I am surprised that logstash gives you the abilty to read from twitter stream but doesnt give you a dynamic programmable way to interact with the twitter API through itself.
rastro
i've found that the world is full of disappointments :)
truthseeker1990
Wise words :)
finalbeta joined the channel
torrancew
truthseeker1990: My advice remains, write a simple thing to scrape twitter for the keywords you care about; your thing can get keywords from whereever you want it to (database, redis, disk, go wild with it)
then your thing can feed data to LS for further processing
via a file, or a socket, or whatever generic mechanism you like
truthseeker1990
Hey torrancew, would I even need LS if I can scrape the tweets? Coz I can do the scraping pretty easily.
torrancew
IDK what you're doing with the data
truthseeker1990
Ah I am just feeding it to a S3 bucket
torrancew
if you're trying to further process the data, LS may be a really nice thing to use there
or if you want to rely on LS's state-awareness or something, etc
(you'll still have to solve the twitter side of that, but LS could handle the s3 writing, if that's useful to you)
truthseeker1990
Yes!
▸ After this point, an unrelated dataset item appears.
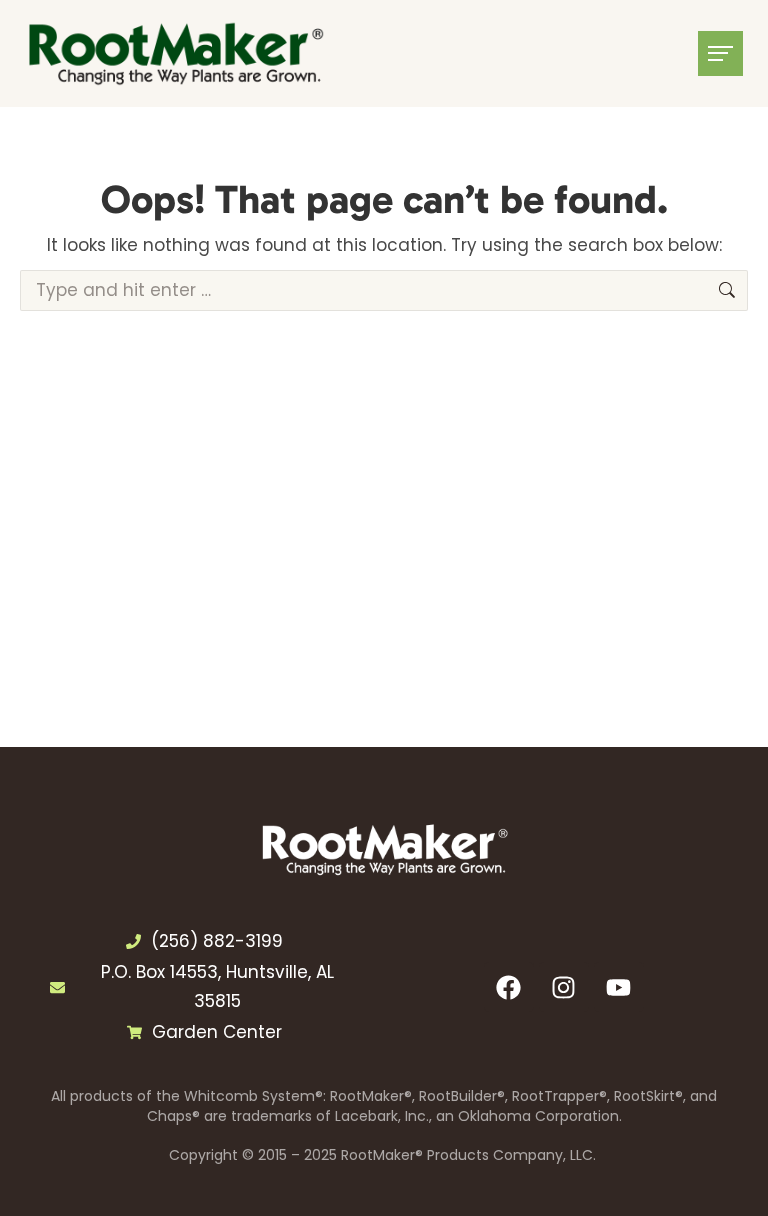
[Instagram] (564, 987)
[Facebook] (509, 987)
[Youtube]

That would be useful.
One last question,assuming I wrote a python script to scrape the tweets, do you have any advice on how to feed the stream to LS? I dont think theres a programmable way to interact with LS
torrancew
you'd use some generic mechanism to pass the data
a few options that come to mind:
BlackCrypt0 joined the channel
write tweets to a file, logstash uses a file input to read them
rastro
truthseeker1990: i love using files for external scripts that gather data. it's the easiest least-common-denominator.
torrancew
write tweets to a socket/http endpoint, logstash listens on that thing to receive them
write tweets to redis or something, if for some reason that is easier
rastro: is there an "exec" input type? if so, is it useful here?
(that you know)
derjohn_mob has quit
rastro
torrancew: there is an exec. always felt like a hack to me.
torrancew
I could see that
hugh_jass joined the channel
truthseeker1990
Ok cool, Thanks. I think I might just write to a file, seems like the path of least resistance.
rastro
to me, files beats sockets because it handles when LS isn't running.
torrancew
agreed
rastro
truthseeker1990: if you write them as json, it'll flow in very easily. i do this with snmptraps.
torrancew
and for situations where you have a lot of indexers you want to fan the data out to, I think a redis-like thing still beats sockets
truthseeker1990 has quit
rastro
torrancew: i had one of those, too. i would ftp data down, have that local logstash round-robin it out to three redis instances, and then had three distributed logstashes reading it from redis.
derjohn_mob joined the channel
hugh_jass joined the channel
thewarchild
hi guys, good day to all
‘(\n%{GREEDYDATA:parts_message})+’ if I have this, I have one or more… but the frield name is been overwritten and I am just getting the ‘last’ message. Any way to either: each iteration has its down frield name OR turn it into an array?